Menurutnya, bila yang dilakukan oleh perusahaan itu melaksanakan aturan hukum yang dibuat pemerintah, maka apa yang dilakukan perusahaan tersebut bisa dibenarkan. Ada alasan pembenar melakukan perbuatan itu, menurut Nella.
"Contohnya, ada sebuah produk ada aturan HET-nya maksimal Rp1.000, namun karena keadaan tertentu ada suatu aturan lain yang membuat orang boleh jual di atas HET, contoh dia jual Rp1.500, nah yang dilakukan orang itu dibenarkan oleh hukum, karena ada aturan yang dibuat oleh pemerintah," kata dia mencontohkan.

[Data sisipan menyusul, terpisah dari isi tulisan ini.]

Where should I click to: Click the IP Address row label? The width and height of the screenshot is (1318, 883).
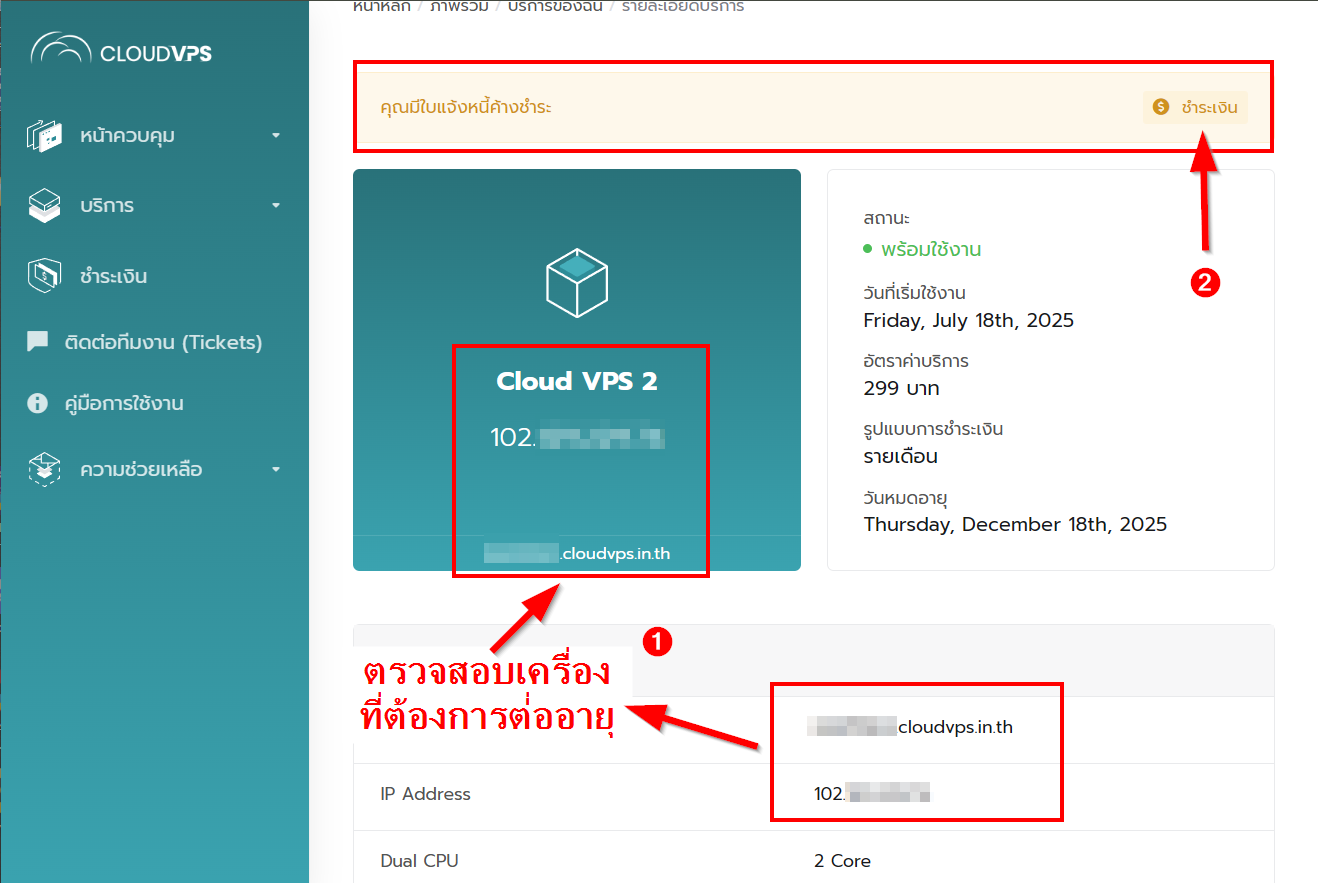pos(425,794)
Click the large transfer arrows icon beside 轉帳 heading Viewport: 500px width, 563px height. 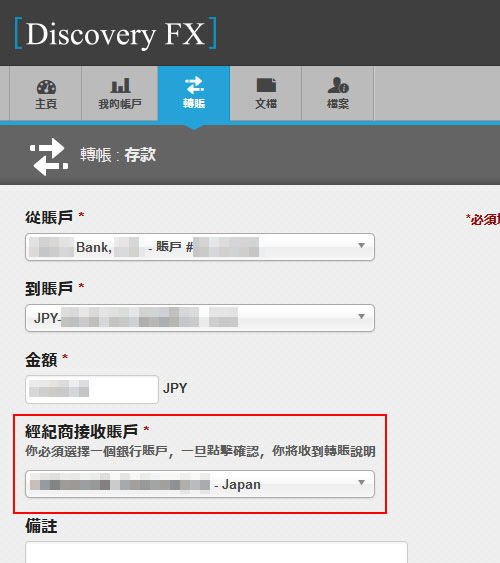click(49, 157)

Ia melanjutkan, para pelaku usaha yakin pihaknya tak bersalah karena menjalankan aturan pemerintah dalam hal penyediaan minyak goreng murah, bisa melakukan gugatan di Pengadilan Tata Usaha Negara (PTUN) berupa Defered Prosecution Agreement atau penangguhan tuntutan.
Hal itu merupakan salah satu alternatif penyelesaian sengketa yang dilakukan di luar pengadilan.
"Itu ada di pasal 80 KUHP. Hakim bisa menunda penuntutan sambil menunggu tuntutan di PTUN selesai dulu, jadi dilihat nantinya apakah aturan tersebut benar atau tidak, tentunya putusan PTUN akan berpengaruh pada kasus yang diusut tersebut," ucap dia.
Ia menegaskan, lantaran pentingnya pembuktian apakah ada kesalahan dari sisi aturan yang dijalankan pengusaha, maka ada baiknya proses penuntutan ditunda sampai ada pembuktian apakah tindakan yang dilakukan para pelaku usaha sudah sesuai dengan aturan yang dibuat pemerintah atau tidak.
"Nanti di ranah PTUN kita bisa tahu apakah aturan yang dibuat itu benar atau salah. Kalau aturan itu benar, orang yang menjalankan aturan tersebut tidak boleh disalahkan," tegas dia.